In the halcyon days of yesteryear, Americans were a happier, healthier people.  They lived lives which modern Americans would consider catastrophically dull, lacking the Internet, cell phones, flat screen 3D Televisions and indoor plumbing to which 21st Century Man has become inseparable.  They had neither the plethora of food choices available now, nor the glut of processed, modified or otherwise bastardized food-based products which will be coming out of American microwaves this evening.

They were a simpler, tougher breed, qualities reflected in the sports they played.  People who lived where it was cold and who spoke with funny accents played hockey.  Arrogant blueblood cocksuckers were sure to play lacrosse, and soccer found a foothold in the exotic immigrant enclaves on the East Coast.  Fellows who liked to kick shit often opted for bull riding.  For everybody else there was baseball, football and basketball.
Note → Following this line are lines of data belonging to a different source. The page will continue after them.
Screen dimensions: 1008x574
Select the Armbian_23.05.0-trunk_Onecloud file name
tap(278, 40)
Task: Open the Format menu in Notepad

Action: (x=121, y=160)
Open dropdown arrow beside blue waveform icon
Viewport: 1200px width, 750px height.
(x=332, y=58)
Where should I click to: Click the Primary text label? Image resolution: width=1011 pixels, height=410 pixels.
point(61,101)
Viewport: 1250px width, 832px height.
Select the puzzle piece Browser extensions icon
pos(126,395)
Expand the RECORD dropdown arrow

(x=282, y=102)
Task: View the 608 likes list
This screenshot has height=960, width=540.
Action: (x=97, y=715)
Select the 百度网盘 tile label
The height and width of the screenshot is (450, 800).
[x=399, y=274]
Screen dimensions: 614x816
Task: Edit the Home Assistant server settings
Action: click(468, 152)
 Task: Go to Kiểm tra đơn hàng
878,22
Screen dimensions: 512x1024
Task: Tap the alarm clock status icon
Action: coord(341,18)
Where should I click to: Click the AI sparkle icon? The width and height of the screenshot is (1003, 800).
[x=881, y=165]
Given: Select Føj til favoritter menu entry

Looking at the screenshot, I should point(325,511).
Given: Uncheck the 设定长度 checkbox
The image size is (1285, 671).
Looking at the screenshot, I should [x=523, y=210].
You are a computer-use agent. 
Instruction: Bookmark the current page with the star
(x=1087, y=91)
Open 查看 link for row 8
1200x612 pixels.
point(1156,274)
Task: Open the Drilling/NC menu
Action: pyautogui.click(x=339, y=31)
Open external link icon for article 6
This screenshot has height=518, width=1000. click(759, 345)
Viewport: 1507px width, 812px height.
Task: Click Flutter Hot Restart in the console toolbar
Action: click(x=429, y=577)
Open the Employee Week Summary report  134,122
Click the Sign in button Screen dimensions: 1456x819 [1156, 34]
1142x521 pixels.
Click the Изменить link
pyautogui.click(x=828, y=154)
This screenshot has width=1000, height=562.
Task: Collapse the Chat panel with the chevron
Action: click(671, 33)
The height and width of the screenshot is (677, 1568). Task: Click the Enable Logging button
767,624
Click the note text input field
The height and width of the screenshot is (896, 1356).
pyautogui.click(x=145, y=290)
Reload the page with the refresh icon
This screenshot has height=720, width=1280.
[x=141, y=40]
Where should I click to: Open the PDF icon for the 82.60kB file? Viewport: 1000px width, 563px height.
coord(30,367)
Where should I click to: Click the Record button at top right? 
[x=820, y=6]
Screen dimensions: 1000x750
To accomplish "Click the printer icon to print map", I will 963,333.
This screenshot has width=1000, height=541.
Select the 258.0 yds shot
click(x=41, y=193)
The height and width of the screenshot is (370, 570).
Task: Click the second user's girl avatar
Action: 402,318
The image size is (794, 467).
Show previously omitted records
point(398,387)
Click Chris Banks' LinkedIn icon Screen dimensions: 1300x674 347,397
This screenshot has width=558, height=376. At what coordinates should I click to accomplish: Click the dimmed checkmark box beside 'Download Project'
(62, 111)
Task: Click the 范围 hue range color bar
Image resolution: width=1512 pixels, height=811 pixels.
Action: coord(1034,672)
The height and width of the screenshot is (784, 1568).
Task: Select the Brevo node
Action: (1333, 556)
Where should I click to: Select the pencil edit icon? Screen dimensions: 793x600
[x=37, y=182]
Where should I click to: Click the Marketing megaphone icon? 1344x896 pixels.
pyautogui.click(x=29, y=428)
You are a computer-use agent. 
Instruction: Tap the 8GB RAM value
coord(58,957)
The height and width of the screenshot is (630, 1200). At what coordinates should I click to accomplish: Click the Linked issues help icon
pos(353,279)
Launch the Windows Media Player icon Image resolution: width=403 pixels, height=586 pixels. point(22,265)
Now, several converging trends have made it possible for a new breed of sporting event to come shuffling to the fore, one that eschews the outdated emphasis on athleticism, sportsmanship and dignity, instead concentrating solely on spectacle.

Joey Chestnut's Name May Conjure Images Of Mobsters, But Everything Else About This Ass-Clown Screams 'Douche.'

One important factor in opening the door for these exciting new athletic events is the increasingly sedentary nature of Americans.   When waddling down the base paths becomes too difficult or a lay-up must be interrupted by a short break for breath, it may become difficult to identify with “true” athletes, who with nothing more than a little luck, God-given talent and years upon years of practice, have healthy bodies which the average American can never hope to enjoy.

The most insidious factor in the rise of non-sport is surely Cable TV.  Before the advent of ESPN2, who exactly was aware of “sports” like the Spelling Bee, Magic: The Gathering or the Matholympics?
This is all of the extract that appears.